| name | pdf_to_epub |
| description | Convert PDF books to EPUB format for e-readers. Use when user asks to convert PDF to EPUB, create an e-book from PDF, make PDF readable on Kindle/phone/tablet, or extract book content from PDF. Handles: chapter detection, image extraction with optimization, footnotes/endnotes with hyperlinks, reading order for multi-column layouts.
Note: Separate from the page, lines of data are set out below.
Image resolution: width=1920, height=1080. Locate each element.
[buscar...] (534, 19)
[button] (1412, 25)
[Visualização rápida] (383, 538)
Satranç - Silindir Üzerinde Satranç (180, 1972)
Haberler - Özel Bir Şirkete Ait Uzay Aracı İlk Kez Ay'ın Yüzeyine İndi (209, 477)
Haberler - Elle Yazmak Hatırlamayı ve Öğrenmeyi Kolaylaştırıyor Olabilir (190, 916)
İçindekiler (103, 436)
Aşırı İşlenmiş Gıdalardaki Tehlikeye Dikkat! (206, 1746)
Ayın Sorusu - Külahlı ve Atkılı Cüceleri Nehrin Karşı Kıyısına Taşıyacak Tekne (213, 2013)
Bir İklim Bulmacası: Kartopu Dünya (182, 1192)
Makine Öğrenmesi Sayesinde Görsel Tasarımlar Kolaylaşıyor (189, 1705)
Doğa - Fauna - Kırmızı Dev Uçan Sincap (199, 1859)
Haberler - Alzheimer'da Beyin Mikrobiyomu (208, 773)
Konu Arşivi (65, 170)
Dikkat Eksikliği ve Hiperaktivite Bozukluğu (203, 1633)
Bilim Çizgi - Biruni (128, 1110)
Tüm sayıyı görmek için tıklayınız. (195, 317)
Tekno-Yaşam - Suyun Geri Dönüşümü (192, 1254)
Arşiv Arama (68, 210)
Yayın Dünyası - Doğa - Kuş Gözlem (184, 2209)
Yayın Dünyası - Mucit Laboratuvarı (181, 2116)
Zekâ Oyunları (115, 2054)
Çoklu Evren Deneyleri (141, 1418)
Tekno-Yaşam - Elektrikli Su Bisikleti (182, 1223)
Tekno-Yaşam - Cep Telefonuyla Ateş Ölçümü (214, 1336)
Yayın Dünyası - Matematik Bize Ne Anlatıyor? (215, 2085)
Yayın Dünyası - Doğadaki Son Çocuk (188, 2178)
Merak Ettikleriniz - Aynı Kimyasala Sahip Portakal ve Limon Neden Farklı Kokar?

Validates conversion quality automatically. |
| allowed-tools | Read, Write, Edit, Bash, Glob, Grep |
PDF to EPUB Converter
Convert PDF documents to high-quality EPUB files with automatic chapter detection, image optimization, and footnote hyperlinking.
Quick Start
# Run conversion (from skill directory)
python -m scripts.convert input.pdf output.epub
# Validate result
python -m scripts.validate input.pdf output.epub
Workflow Overview
The conversion follows a 3-phase process with an optional 4th phase for adaptation:
┌─────────────────┐ ┌─────────────────┐ ┌─────────────────┐
│ 1. ANALYZE │ ──► │ 2. CONVERT │ ──► │ 3. VALIDATE │
│ - PDF structure│ │ - Apply config │ │ - Check quality│
│ - Generate cfg │ │ - Build EPUB │ │ - Report issues│
└─────────────────┘ └─────────────────┘ └─────────────────┘
│
▼
┌─────────────────┐
│ 4. ADAPT │
│ (if needed) │
│ - Tune config │
│ - Modify code │
└─────────────────┘
Phase 1: Analyze
Before converting, analyze the PDF to determine the best configuration:
# Open PDF and examine structure
import fitz # pymupdf
doc = fitz.open("input.pdf")
# Check for:
# 1. Number of pages
# 2. Presence of images
# 3. Multi-column layout (compare text block x-coordinates)
# 4. Footnotes/endnotes (numbers in margins or at page bottom)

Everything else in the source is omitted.